Nell'elenco che segue sono raccolte sintetiche informazioni elettorali e politiche sui Sindaci della Città di Todi eletti dai cittadini a suffragio universale e diretto dopo la riforma della legge elettorale dei comuni di cui alla legge 81 del 25 marzo 1993 (Governo Amato).
Fino al 1993 il Sindaco era nominato dal Consiglio Comunale tra i suoi membri (D.P.R. n. 570 del 1960).
Con la riforma del '93 il Sindaco viene scelto per elezione diretta da parte dei cittadini contestualmente all'elezione del Consiglio comunale, originariamente per la durata di quattro anni diventata poi di cinque anni a decorrere, per il comune di Todi, dalle elezioni del 2002.

ELENCO SINDACI ELETTI DIRETTAMENTE:

1) DR. NULLI PERO OTTAVIO (Progressisti) - 26.06.1994 - 2° turno - 51,92% vs Avv.
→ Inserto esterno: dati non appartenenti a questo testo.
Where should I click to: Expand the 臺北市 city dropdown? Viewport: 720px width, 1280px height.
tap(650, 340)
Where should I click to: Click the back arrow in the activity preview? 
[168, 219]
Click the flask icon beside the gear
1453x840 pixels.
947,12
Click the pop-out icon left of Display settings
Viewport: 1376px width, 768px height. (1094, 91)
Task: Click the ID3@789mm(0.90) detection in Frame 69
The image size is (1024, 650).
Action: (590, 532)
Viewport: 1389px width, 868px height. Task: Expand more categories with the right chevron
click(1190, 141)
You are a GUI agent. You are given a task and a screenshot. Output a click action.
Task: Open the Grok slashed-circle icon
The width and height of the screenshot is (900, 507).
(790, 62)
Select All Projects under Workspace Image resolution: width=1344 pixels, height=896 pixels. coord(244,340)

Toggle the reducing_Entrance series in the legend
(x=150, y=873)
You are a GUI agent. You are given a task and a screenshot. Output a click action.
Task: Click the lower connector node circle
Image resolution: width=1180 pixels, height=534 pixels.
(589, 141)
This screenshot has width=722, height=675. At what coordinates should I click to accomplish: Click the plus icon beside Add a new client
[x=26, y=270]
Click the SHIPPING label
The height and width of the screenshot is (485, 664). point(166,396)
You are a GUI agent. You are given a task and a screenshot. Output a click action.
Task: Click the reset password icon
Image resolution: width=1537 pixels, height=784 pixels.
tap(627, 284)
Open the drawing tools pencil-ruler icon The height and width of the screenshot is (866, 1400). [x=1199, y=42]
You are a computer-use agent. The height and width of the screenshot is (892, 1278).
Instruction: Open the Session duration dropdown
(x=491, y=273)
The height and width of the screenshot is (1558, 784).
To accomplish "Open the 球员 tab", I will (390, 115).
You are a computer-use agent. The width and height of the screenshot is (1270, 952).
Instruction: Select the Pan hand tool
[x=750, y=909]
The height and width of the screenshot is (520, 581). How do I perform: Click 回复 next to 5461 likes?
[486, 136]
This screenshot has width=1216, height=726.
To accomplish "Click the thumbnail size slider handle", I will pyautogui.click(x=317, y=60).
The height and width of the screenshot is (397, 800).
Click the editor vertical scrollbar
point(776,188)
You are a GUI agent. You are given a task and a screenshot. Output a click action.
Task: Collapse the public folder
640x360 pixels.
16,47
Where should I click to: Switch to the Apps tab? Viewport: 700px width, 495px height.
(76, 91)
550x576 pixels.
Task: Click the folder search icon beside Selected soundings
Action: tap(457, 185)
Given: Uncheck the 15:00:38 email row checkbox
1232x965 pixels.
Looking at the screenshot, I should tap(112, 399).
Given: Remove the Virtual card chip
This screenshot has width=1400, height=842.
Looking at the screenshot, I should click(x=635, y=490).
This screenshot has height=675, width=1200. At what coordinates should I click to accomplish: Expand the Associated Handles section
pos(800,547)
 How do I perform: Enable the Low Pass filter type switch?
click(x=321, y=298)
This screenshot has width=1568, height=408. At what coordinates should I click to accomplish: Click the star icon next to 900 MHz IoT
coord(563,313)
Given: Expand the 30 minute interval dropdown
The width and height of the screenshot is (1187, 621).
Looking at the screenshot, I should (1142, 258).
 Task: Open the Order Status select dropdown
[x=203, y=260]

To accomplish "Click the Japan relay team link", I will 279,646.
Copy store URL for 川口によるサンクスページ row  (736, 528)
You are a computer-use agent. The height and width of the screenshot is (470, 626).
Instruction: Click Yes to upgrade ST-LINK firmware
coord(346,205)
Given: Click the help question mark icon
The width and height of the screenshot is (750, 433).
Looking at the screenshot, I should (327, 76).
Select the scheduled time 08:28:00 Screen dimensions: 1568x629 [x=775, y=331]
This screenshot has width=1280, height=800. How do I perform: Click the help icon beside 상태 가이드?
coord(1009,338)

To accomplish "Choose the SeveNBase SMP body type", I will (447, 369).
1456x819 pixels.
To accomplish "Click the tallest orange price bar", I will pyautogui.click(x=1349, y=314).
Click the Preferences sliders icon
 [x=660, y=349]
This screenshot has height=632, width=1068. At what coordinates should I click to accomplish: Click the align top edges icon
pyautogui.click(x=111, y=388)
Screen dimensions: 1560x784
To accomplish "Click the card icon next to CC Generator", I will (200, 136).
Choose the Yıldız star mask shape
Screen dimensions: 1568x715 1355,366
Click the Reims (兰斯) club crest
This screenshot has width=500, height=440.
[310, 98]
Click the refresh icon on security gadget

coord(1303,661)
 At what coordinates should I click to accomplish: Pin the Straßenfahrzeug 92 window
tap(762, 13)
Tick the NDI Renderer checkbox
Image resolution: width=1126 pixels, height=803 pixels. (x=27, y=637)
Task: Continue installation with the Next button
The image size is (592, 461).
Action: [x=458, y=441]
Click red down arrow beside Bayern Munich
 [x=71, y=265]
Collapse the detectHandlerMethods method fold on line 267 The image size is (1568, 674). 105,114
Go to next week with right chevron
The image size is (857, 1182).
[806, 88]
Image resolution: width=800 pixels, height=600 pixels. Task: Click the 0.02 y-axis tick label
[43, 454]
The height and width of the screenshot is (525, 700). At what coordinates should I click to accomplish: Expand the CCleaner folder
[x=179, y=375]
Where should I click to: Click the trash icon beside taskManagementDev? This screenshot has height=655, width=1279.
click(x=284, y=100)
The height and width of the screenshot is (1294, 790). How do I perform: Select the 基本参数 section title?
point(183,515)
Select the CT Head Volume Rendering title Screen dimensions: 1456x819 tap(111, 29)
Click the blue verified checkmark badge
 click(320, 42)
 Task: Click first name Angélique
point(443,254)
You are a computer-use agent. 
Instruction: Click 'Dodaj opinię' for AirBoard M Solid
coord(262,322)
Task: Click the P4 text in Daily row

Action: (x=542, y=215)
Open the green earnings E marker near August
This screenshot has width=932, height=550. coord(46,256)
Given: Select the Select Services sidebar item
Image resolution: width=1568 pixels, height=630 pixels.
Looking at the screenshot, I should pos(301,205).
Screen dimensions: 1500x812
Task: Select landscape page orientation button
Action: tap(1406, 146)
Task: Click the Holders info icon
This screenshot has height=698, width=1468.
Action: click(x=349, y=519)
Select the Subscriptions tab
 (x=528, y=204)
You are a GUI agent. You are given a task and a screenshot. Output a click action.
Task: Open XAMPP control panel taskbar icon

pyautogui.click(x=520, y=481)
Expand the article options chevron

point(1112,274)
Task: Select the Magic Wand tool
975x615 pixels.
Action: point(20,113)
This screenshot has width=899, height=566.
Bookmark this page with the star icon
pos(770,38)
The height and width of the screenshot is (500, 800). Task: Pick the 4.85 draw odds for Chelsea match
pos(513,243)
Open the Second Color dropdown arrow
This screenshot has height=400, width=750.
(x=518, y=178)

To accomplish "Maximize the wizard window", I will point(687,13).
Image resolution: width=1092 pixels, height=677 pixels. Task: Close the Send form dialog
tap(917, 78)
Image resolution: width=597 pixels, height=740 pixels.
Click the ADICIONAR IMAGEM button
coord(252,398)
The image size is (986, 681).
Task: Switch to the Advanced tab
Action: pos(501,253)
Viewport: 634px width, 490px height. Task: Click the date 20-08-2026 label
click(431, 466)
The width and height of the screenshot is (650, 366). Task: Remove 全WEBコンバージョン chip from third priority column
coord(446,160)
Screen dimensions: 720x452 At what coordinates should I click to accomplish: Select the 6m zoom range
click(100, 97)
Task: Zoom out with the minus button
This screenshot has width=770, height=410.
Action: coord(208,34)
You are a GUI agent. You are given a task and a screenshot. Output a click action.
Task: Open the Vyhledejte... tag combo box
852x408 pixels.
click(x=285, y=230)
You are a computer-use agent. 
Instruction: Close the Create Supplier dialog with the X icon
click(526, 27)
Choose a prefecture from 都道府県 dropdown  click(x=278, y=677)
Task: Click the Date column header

Alongi Carlo.
Coalizione e collegamenti ulteriori*: Progressisti, Unione Democratica Tuderte, Movimento Cristiano Lavoratori*.

2) DR.SSA MARINI CATIUSCIA (L'Ulivo) - 24.05.1998 - 1° turno - 53,93%.
Coalizione: L'Ulivo, Socialisti Democratici, Rifondazione Comunista.

3) DR.SSA MARINI CATIUSCIA (DS) - 26.05.2002 - 1° turno - 63,67%.
Coalizione:Democratici di Sinistra,SDI-Altri,DL. La Margherita, Rifondazione Comunista,LS. Di Pietro-Com. It.

4) AVV. RUGGIANO ANTONINO (AN) - 10.06.2007 - 2° turno - 58,59% vs Dr. Servoli Alessandro.
Coalizione: Alleanza Nazionale, Forza Italia, Unione di Centro, Fiamma Tricolore.

5) DR. ROSSINI CARLO (PD) - 20.05.2012 - 2° turno - 52,37% vs Avv. Ruggiano Antonino.
Coalizione: Partito Democratico, Partito Socialista Italiano, I valori della Sinistra.

6) AVV. RUGGIANO ANTONINO (FI) - 25.06.2017 e in carica - 2° turno - 50,17% vs Dr. Rossini Carlo.
Coalizione e collegamenti ulteriori*: Forza Italia, Fratelli d'Italia-Alleanza Nazionale, Todi per la Famiglia, Lega Nord*, Casapound Italia*.

Sarebbe anche opportuno ed utile realizzare e pubblicare sul sito internet istituzionale, a cura del Comune, un vero e proprio Albo dei Sindaci di Todi che si sono avvicendati nella guida del Comune a decorrere dall'Unità d'Italia (Regno d'Italia:1861-1946).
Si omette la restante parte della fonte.